* [Description of the task]
Pick out and copy every line of the data below that contains the word "logo". Treat uppercase and lowercase as different.
——
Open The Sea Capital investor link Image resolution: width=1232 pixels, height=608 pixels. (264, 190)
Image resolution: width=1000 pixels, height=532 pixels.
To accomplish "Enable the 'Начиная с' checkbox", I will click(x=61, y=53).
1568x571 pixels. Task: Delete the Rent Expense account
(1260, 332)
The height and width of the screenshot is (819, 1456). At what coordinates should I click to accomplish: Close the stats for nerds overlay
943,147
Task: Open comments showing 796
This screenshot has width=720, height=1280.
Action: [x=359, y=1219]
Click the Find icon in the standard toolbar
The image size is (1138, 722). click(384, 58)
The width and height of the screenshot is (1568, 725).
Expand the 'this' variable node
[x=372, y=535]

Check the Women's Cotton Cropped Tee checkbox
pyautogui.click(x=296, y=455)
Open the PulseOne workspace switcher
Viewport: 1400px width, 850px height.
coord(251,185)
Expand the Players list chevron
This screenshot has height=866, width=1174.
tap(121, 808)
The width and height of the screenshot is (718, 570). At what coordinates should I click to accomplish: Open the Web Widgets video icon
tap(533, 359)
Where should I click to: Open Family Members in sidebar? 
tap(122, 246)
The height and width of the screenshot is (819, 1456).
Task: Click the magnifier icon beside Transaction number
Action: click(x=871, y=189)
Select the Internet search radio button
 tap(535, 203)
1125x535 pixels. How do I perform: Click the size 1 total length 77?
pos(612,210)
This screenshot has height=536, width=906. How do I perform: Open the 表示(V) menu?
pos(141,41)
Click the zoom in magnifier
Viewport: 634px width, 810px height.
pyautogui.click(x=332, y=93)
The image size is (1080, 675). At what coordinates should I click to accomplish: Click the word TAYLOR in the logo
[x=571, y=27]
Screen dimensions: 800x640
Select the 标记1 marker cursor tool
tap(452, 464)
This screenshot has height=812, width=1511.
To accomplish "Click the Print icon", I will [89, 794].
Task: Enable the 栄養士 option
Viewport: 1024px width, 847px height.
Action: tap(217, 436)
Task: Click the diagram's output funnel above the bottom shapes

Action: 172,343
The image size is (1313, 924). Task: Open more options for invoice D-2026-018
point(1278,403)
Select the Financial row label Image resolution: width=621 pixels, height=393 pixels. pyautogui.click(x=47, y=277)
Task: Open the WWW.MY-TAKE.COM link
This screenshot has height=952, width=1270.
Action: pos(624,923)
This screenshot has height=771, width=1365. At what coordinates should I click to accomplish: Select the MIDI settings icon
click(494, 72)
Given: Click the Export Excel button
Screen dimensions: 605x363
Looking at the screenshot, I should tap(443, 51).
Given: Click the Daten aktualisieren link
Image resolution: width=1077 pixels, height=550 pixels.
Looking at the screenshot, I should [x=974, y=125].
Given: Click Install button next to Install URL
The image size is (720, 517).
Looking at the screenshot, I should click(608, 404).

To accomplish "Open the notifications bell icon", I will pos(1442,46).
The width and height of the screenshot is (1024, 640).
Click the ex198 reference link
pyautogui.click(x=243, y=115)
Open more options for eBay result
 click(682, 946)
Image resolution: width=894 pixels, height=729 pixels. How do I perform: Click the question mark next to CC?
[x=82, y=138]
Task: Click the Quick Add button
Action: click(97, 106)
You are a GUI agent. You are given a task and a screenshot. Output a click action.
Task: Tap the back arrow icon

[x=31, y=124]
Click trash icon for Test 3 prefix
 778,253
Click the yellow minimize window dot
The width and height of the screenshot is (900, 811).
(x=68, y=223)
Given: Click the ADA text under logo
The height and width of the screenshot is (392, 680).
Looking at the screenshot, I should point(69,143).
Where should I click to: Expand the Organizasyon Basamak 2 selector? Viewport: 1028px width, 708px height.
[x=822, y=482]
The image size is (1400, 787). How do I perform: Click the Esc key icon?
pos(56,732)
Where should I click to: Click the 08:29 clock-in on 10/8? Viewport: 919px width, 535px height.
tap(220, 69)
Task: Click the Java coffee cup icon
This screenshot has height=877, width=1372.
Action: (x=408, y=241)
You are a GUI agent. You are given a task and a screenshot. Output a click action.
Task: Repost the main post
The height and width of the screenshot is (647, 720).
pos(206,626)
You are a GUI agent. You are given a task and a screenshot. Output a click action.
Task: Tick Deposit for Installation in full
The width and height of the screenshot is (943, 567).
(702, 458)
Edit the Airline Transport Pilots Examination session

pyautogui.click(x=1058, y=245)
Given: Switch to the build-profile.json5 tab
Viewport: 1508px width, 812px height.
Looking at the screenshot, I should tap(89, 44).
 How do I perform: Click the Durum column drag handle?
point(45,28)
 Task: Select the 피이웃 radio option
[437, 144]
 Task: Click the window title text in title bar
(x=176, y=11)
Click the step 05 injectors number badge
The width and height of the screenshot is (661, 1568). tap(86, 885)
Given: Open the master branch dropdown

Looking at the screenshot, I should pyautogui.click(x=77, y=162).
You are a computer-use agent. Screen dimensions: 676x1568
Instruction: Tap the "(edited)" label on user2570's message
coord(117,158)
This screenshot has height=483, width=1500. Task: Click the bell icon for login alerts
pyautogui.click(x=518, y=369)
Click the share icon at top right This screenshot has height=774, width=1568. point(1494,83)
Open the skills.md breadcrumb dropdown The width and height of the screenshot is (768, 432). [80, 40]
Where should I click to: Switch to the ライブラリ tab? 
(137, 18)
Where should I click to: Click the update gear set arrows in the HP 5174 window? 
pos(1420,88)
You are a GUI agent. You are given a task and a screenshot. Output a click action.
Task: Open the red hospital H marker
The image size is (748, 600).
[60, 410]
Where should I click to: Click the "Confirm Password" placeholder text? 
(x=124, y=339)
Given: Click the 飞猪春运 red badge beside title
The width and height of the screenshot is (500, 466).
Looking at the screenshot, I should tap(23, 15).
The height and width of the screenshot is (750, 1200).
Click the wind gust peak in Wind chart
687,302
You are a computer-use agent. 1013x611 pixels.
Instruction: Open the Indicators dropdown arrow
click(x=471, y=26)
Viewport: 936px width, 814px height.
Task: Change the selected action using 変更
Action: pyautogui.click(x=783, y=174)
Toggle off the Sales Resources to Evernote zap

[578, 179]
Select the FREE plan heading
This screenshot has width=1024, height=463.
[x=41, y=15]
——
* [Written response]
The image size is (1080, 675). At what coordinates should I click to accomplish: Click the word TAYLOR in the logo
Given: Click the ADA text under logo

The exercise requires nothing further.